Manifestações contra PEC da Blindagem assustam aliados de Bolsonaro
Aliados de Jair Bolsonaro, tanto no Congresso quanto fora dele, demonstraram preocupação reservada com a grande mobilização nas manifestações contra a PEC da Blindagem e a anistia realizadas em diversas cidades brasileiras no domingo (21).
O projeto, aprovado na Câmara, dificulta a abertura de ações penais contra parlamentares, representando um retrocesso de mais de 20 anos na legislação.
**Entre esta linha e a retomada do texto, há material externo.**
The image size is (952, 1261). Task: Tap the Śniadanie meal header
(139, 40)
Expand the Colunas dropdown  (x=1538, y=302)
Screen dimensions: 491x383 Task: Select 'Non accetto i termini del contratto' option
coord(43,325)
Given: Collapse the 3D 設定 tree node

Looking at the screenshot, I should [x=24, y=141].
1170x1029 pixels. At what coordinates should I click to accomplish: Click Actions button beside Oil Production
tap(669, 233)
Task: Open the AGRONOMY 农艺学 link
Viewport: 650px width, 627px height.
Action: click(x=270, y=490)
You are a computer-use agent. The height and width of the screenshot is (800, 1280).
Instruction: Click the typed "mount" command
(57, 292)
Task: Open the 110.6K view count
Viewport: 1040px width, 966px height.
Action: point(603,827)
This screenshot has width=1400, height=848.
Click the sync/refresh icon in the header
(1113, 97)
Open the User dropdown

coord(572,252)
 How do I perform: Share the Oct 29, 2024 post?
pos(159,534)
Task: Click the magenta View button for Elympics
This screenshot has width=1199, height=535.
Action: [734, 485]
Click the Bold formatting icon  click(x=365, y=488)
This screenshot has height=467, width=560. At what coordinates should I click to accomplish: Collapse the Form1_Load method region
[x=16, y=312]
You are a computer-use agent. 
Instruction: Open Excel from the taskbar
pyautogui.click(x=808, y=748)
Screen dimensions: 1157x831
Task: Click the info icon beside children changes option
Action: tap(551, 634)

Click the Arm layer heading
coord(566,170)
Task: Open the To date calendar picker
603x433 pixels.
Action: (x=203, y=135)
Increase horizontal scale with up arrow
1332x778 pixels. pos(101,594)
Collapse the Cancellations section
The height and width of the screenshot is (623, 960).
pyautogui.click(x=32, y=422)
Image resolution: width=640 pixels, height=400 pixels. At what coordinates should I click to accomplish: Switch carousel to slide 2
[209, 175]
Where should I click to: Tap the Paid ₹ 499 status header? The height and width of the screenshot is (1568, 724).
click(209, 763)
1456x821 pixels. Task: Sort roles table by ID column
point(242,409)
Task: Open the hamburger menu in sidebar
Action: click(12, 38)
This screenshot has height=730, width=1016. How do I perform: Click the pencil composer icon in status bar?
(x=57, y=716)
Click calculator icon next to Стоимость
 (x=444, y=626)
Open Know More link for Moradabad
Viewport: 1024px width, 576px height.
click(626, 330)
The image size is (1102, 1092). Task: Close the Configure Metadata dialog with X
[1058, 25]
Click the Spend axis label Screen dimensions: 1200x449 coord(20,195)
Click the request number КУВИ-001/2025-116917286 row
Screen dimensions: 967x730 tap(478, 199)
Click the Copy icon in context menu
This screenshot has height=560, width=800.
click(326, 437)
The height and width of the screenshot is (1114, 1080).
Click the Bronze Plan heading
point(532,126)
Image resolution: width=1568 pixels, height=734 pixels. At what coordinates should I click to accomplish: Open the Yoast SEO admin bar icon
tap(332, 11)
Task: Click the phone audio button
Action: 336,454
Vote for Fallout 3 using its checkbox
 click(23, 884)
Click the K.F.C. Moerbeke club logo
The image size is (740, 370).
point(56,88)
O que mais impressionou os bolsonaristas foi a manifestação na Avenida Paulista, em São Paulo, onde milhares de pessoas foram às ruas. Eles ressaltaram que a imagem é semelhante aos atos de apoio ao ex-presidente organizados pela direita, o que preocupa pois contrapõe o argumento de que a esquerda não teria capacidade de mobilização.
Aliados de Bolsonaro avaliam que, com a aplicação da PEC da Blindagem, os parlamentares do PL que votaram amplamente pela aprovação estão entregando para a esquerda e o governo Lula a pauta anticorrupção, que até então se acreditava ser monopólio desses aliados.
Segundo dados do Monitor do Debate Político da USP, o ato na Avenida Paulista reuniu 42.379 pessoas e visualmente ocupou cerca de três quarteirões da avenida à tarde. Esse número é próximo ao último ato bolsonarista no local, realizado em 7 de setembro, que mobilizou cerca de 42,2 mil pessoas e foi considerado um sucesso pelos apoiadores do ex-presidente.
A rápida aprovação, na Câmara dos Deputados, da urgência do projeto de anistia para os envolvidos no 8 de janeiro — que também beneficiaria Bolsonaro — foi alvo de críticas entre seus aliados, que veem dificuldades para o avanço dessa pauta diante das mobilizações populares daquele domingo.
Do lado do governo Lula, integrantes comemoraram o resultado das manifestações, como o advogado-geral da União, Jorge Messias, que destacou nas redes sociais a força da democracia brasileira, destacando o papel das ruas na defesa das conquistas democráticas, e reforçou o compromisso com a esperança e a construção contínua da democracia.